Address: 57 Palace Gardens Terrace, W8

Dates at address:1872 - 1893


“The Incomparable Max” was schooled at Charterhouse and Oxford and had mixed views of the effects of education. He claims that at Charterhouse, “I was a modest, good-humoured boy. It is Oxford that made me insufferable.” Charterhouse was where he began caricaturing, with victims including schoolmates, teachers and public figures, especially George VII. At Oxford his large circle of friends included Oscar Wilde, Turner and William Rothenstein. In 1910 he married American actress Florence Kahn, leaving England for Italy.

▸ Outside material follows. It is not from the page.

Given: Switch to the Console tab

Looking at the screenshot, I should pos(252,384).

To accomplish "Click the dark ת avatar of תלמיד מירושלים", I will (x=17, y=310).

Starting as a caricaturist he was first published in The Strand in 1892. This was followed by essays for The Yellow Book, which he also drew for, and his The Works of Max Beerbohm in 1896. In 1898 he replaced George Bernard Shaw as music critic for the Saturday Review, quitting after leaving England in 1910. In Italy he concentrated on his writing, producing essays, short stories and a novel. He stopped caricaturing in 1930 having produced two albums and exhibited regularly.

Born in Palace Garden Terrace, Max was the youngest of four children. The oldest was his half-brother Sir Herbert Beerbohm Tree, the great theatre manager. Max was baptised in All Saints Church and attended Mr Wilkinson’s day school where he took art classes, the only art lessons he ever had.